Get number of unhandled critical services from performance data of localhost

krappi01 · March 24, 2022, 5:22pm

Hi Icinga community,

I want to get the total amount of all unhandled critical services from performance data
of localhost icinga service check (that one returning “Icinga 2 has been running for…”)

I tried num_services_problem - num_services_handled - num_services_warning (too few) and
num_services_critical - num_services_acknowledged (too much)

I expect to get the same number that is displayed in the red box in icingaweb2 next to the menu entry “Service Problems”.

Anyone an idea which performance data values I can use to calculate the same exact vlaue?

Example values:
num_services_problem 313.00
num_services_critical 276.00
num_services_warning 9.00
num_services_handled 309.00
num_services_acknowledged 74.00

Expected value from ui = 5

Thanks and regards
Markus

moreamazingnick · March 24, 2022, 7:27pm

|num_services_unknown|0.00|
|num_services_critical|6.00|
|num_services_warning|1.00|
|num_services_acknowledged|2.00|
|num_services_problem|7.00|
|num_services_in_downtime|1.00|
|num_services_handled|3.00|
|num_services_acknowledged|2.00|

In my case, I have:
6 Criticals
2 of them acknowledged
1 Warning, this warning is in downtime
my badge shows 4

As you noticed the badge stands for unhandled criticals.
But you can’t get that out if the icinga performance data since you don’t know if there are warnings handled by an downtime, acknowledged or not.

I would suggest you create a feature request via github for these performance values, since unhandeld_criticals is very usable.

krappi01 · March 24, 2022, 9:44pm

thanks for your quick reply.
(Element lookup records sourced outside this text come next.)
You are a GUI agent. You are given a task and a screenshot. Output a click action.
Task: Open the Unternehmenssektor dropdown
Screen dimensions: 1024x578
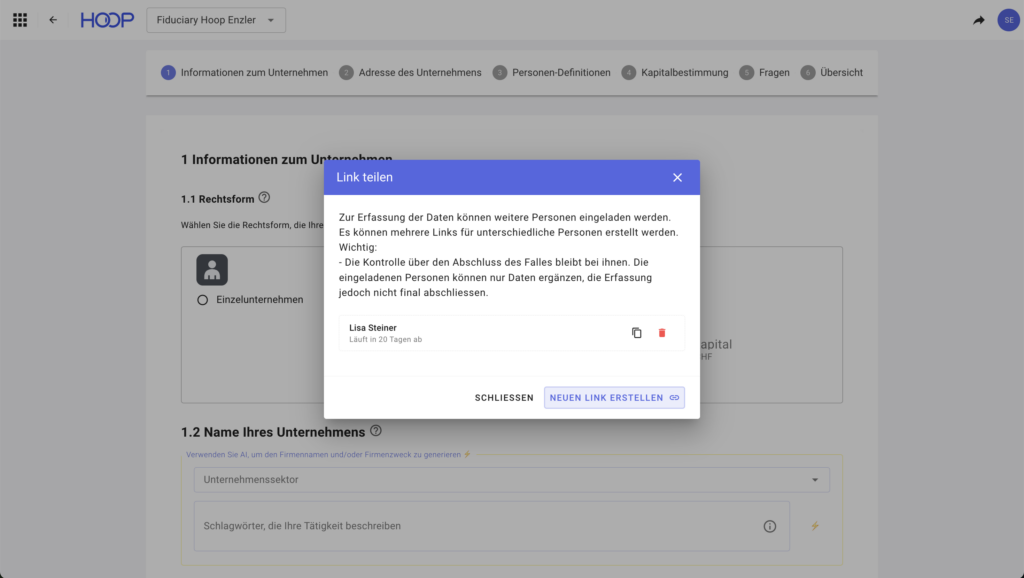pyautogui.click(x=512, y=480)
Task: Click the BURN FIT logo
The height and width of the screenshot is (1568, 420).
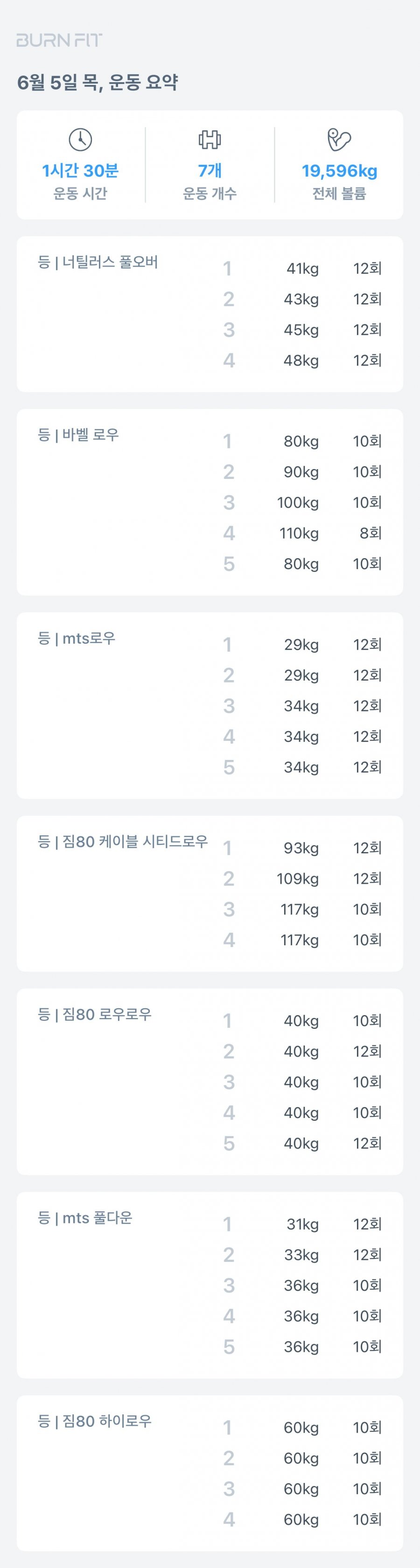Action: tap(59, 40)
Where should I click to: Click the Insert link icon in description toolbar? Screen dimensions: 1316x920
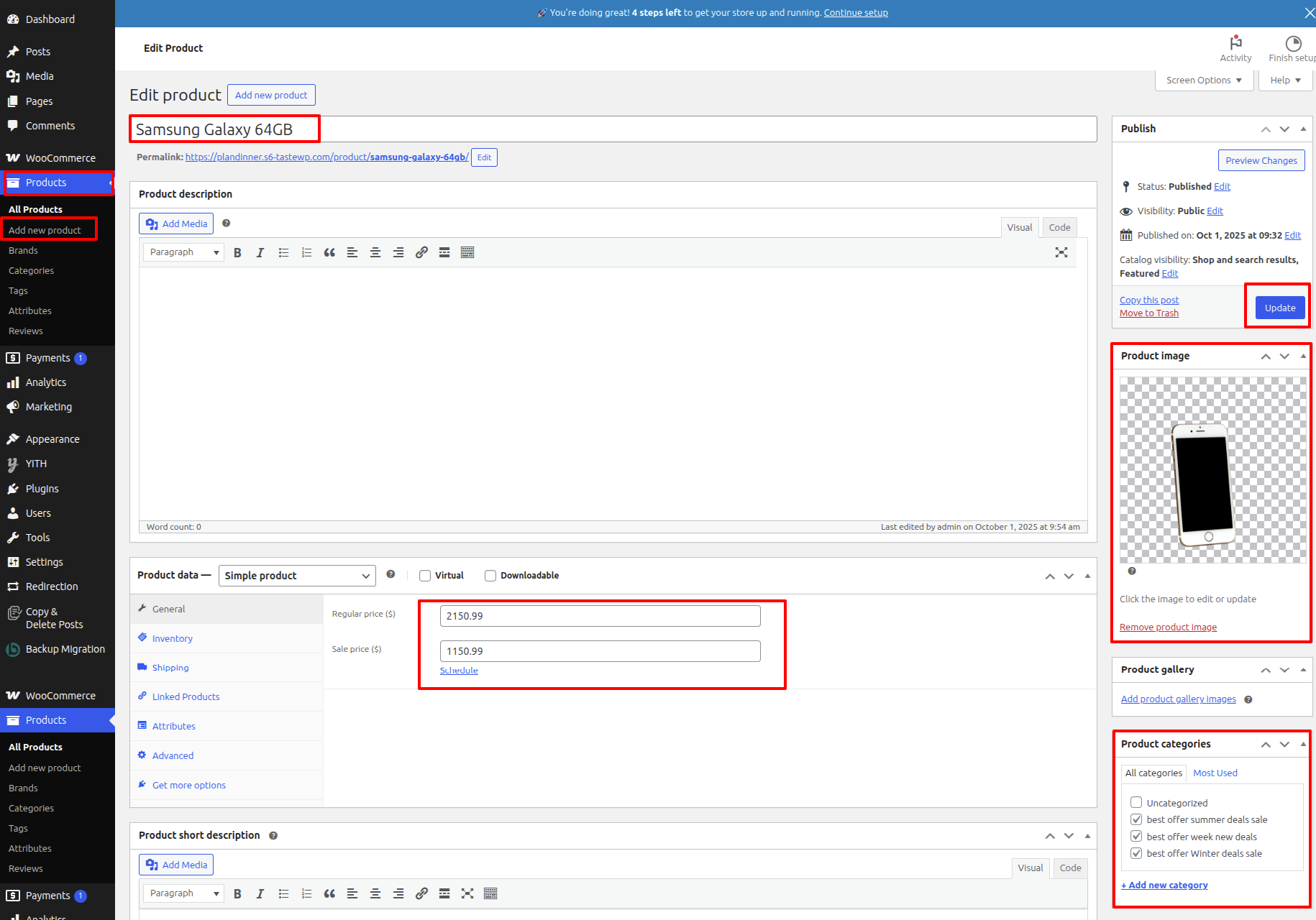tap(421, 252)
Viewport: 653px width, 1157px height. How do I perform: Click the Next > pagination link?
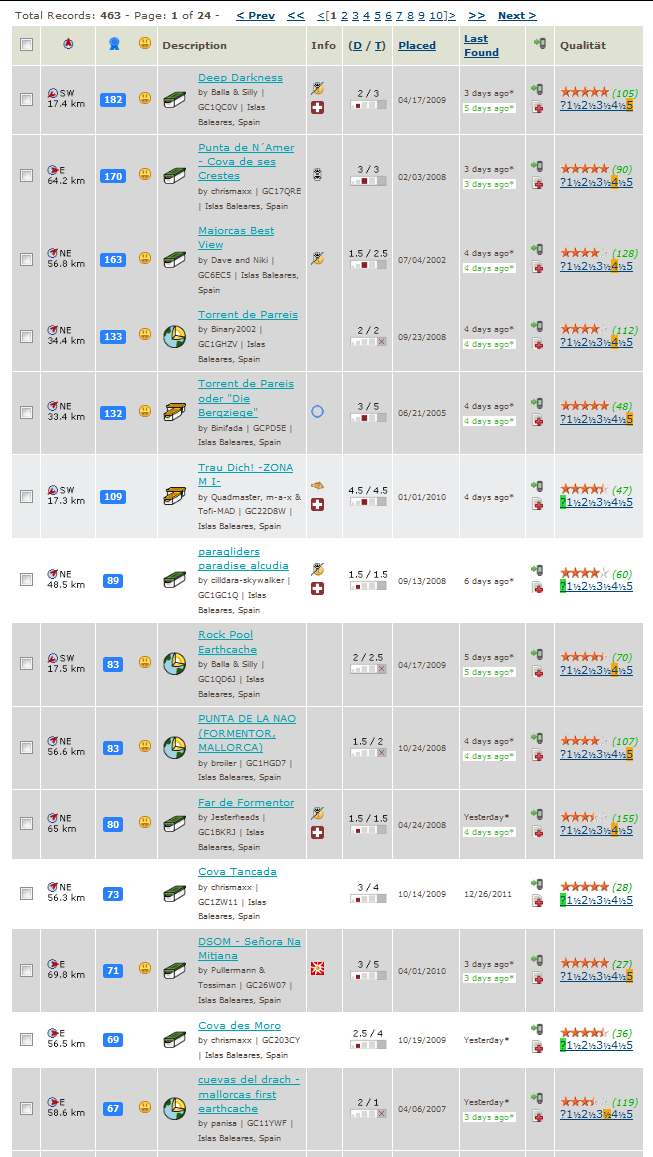tap(517, 15)
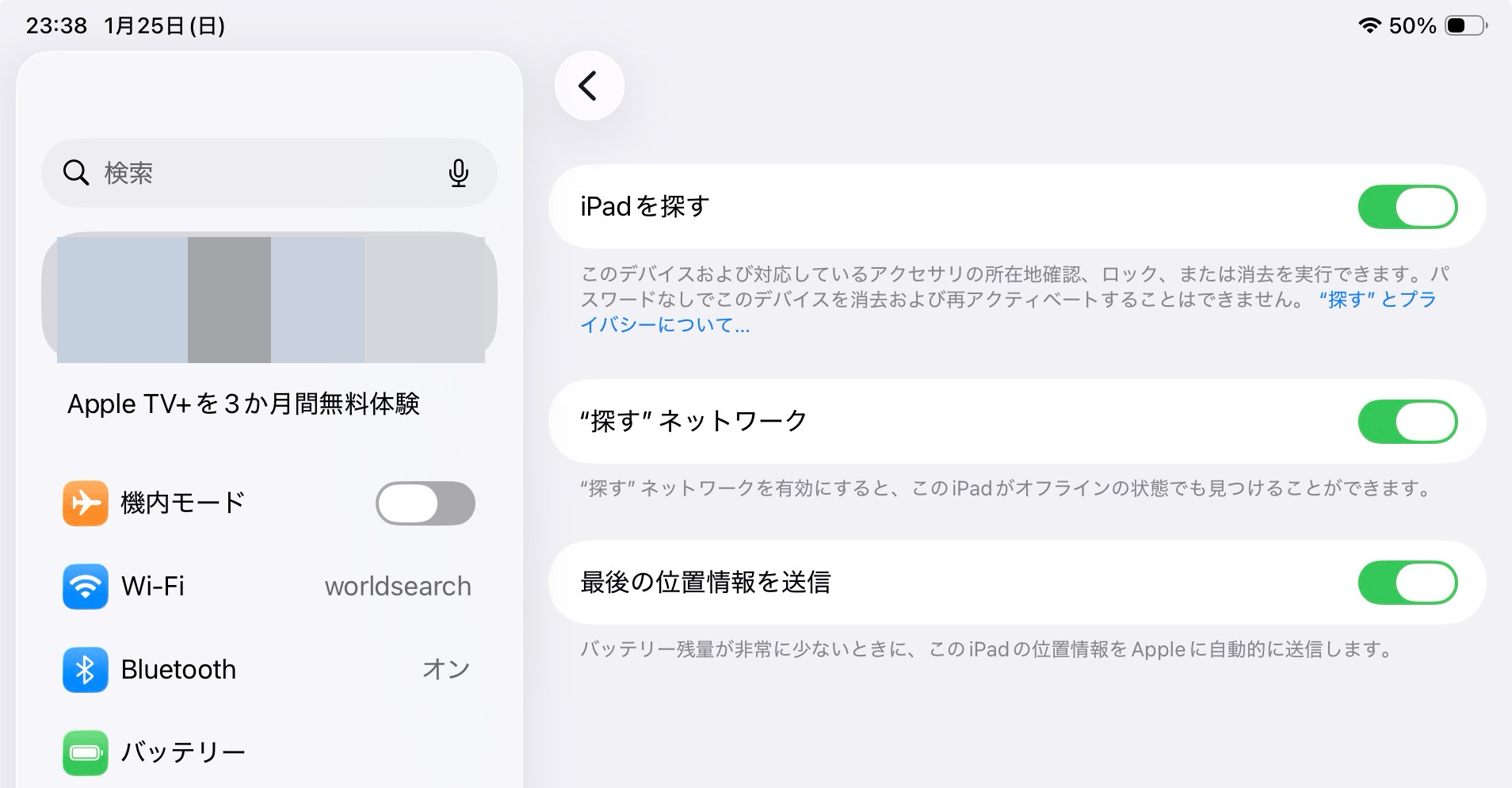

Then it seems to be impossible right now.
but maybe you know how to get the value from the icinga or icingaweb databse?
Thanks

moreamazingnick · March 24, 2022, 11:17pm

I used the icingacli --showsql to generate the base query and wrapped something around to get the needed output:
run it agains your ido db

Select * from (SELECT so.name1 AS host_name, CASE WHEN hs.has_been_checked = 0 OR
hs.has_been_checked IS NULL THEN 99 ELSE hs.current_state END AS
host_state, hs.output AS host_output, CASE WHEN
(hs.problem_has_been_acknowledged + hs.scheduled_downtime_depth) > 0
THEN 1 ELSE 0 END AS host_handled, hs.problem_has_been_acknowledged AS
host_acknowledged, CASE WHEN (hs.scheduled_downtime_depth = 0) THEN 0
ELSE 1 END AS host_in_downtime, so.name2 AS service_description, CASE
WHEN ss.has_been_checked = 0 OR ss.has_been_checked IS NULL THEN 99 ELSE
ss.current_state END AS service_state, ss.problem_has_been_acknowledged
AS service_acknowledged, CASE WHEN (ss.scheduled_downtime_depth = 0 OR
ss.scheduled_downtime_depth IS NULL) THEN 0 ELSE 1 END AS
service_in_downtime, CASE WHEN (ss.problem_has_been_acknowledged +
ss.scheduled_downtime_depth + COALESCE(hs.current_state, 0)) > 0 THEN 1
ELSE 0 END AS service_handled, ss.output AS service_output, ss.perfdata
AS service_perfdata, UNIX_TIMESTAMP(ss.last_state_change) AS
service_last_state_change FROM icinga_objects AS so
 INNER JOIN icinga_services AS s ON s.service_object_id = so.object_id
AND so.is_active = 1 AND so.objecttype_id = 2
 INNER JOIN icinga_hoststatus AS hs ON hs.host_object_id =
s.host_object_id
 INNER JOIN icinga_servicestatus AS ss ON ss.service_object_id =
so.object_id WHERE (CASE WHEN COALESCE(ss.current_state, 0) = 0 THEN 0
ELSE 1 END = '1') ORDER BY s.display_name COLLATE latin1_general_ci ASC) as b where b.service_handled = 0 and b.service_state =2

if you use “SELECT count (*)” you get the count

krappi01 · March 25, 2022, 1:08am

wow - thanks a lot!
i simplified the query a little bit:

SELECT count(*) as unhandledCritical
FROM icinga_objects AS so
INNER JOIN icinga_services AS s ON s.service_object_id = so.object_id AND so.is_active = 1 AND so.objecttype_id = 2
INNER JOIN icinga_hoststatus AS hs ON hs.host_object_id = s.host_object_id
INNER JOIN icinga_servicestatus AS ss ON ss.service_object_id = so.object_id
WHERE (CASE WHEN COALESCE(ss.current_state, 0) = 0 THEN 0 ELSE 1 END = '1')
and (CASE WHEN (ss.problem_has_been_acknowledged + ss.scheduled_downtime_depth + COALESCE(hs.current_state, 0)) > 0 THEN 1 ELSE 0 END) = 0
and (CASE WHEN ss.has_been_checked = 0 OR ss.has_been_checked IS NULL THEN 99 ELSE ss.current_state END) = 2

Tomorrow I will put in our dashboards

krappi01 · March 25, 2022, 12:26pm

Do you know if it’s possible to get the value over a specific timerange e.g.
13:25 6
13:26 7
13:27 5

Or do I have to make a cronjob to save the historical values?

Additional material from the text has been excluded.